I usually have no clue where I am supposed to be going so I need to sternly watch the taxi man’s every move lol and I usually try and find out beforehand roughly how much my fare should cost and when it starts to go over that mark, I start to get agitated…. A friendly hello I find is pretty much useless or they see it as a chance for some flirtatious banter and that peeves me off even more!


----------



## Elphaba (Jan 24, 2008)

newbie913 said:


> I usually have no clue where I am supposed to be going so I need to sternly watch the taxi man’s every move lol and I usually try and find out beforehand roughly how much my fare should cost and when it starts to go over that mark, I start to get agitated…. A friendly hello I find is pretty much useless or they see it as a chance for some flirtatious banter and that peeves me off even more!


Well I am going to disagree with the 'friendly hello'. It shows that you are a decent, polite person and everyone deserves some courtesy, unless they demonstrate otherwise.

Can you imagine what a rotten job being a Dubai taxi driver is? Sitting on your own for 12 hours a day for a lousy wage? No surprise that some of these guys are desperate for some conversation.
-


----------



## Maz25 (Jul 6, 2008)

Elphaba said:


> Well I am going to disagree with the 'friendly hello'. It shows that you are a decent, polite person and everyone deserves some courtesy, unless they demonstrate otherwise.
> 
> Can you imagine what a rotten job being a Dubai taxi driver is?
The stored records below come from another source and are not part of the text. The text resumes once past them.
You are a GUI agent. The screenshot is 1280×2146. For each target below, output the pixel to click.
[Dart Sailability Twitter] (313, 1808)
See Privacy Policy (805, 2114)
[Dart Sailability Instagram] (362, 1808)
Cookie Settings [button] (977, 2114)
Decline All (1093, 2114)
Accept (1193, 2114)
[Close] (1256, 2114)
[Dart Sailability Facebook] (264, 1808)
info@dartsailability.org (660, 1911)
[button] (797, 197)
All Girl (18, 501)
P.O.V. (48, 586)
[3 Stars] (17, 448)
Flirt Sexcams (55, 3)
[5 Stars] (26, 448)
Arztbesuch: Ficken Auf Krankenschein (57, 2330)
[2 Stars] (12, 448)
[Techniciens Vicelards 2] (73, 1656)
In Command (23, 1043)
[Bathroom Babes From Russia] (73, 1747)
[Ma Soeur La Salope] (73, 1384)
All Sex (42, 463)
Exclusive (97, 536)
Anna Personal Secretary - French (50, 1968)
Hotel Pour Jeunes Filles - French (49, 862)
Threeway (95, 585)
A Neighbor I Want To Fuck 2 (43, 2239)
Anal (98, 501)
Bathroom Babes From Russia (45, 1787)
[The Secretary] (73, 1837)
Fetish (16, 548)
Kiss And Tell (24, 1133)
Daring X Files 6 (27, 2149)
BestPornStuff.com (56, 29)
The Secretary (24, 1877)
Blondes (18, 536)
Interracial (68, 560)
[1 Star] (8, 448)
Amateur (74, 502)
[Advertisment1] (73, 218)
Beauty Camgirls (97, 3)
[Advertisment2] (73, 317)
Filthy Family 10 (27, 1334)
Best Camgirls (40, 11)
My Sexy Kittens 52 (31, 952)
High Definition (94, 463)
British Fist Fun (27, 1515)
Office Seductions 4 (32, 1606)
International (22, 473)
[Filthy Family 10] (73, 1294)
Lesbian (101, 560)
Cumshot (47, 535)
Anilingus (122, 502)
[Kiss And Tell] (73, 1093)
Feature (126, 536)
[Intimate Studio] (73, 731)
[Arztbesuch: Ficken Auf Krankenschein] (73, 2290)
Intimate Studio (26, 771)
Sitting on your own for 12 hours a day for a lousy wage? No surprise that some of these guys are desperate for some conversation.
> -


For the most part (from my experience at least), a 'friendly hello' is perceived as an invitation to whinge and moan about their life, their job, the last passenger who failed to tip (now I could have told him why the last passenger did not tip & why I have no intention of tipping either after all the whinging!) or anything else that they care to think about. I'd much rather travel in peace and quiet, without listening to all their complaints. I politely pointed out to the last whinger that every one has problems and compared to your typical labourer, he is living a life of luxury. At least it got him thinking long enough to shut him up!

Some taxi drivers are nice but most of the ones I've met act like they are doing me a massive favour by driving me around. I only get in a taxi when I take my car for service - I'd rather go out and not drink all night if it means not getting into a taxi! After 2 years here, I have an unbearably short fuse when it comes to taxi drivers and I prefer not deal with them unless I absolutely have to. I get in the taxi and give them directions to where I need to go and leave it at that (yes, most of them claim that they know where the place is when in reality they do not have the faintest clue and are secretly hoping that neither do you!)

My two-pence anyway but can't say that I've had enough good experiences to like the taxi drivers here.


----------



## Rochelle (Sep 20, 2010)

....I have never had a problem apart from the odd crazy driver (but its about on par with the other drivers you see!) 

I agree if you get in, say hello and are friendly you dont tend to have an issue... We have had some hilarious conversations with drivers  

If a taxi drive is grumpy (which I have found a couple of time with 10dhs fairs) you can just sit quietly and its really no problem for me that they are having a bad day!


----------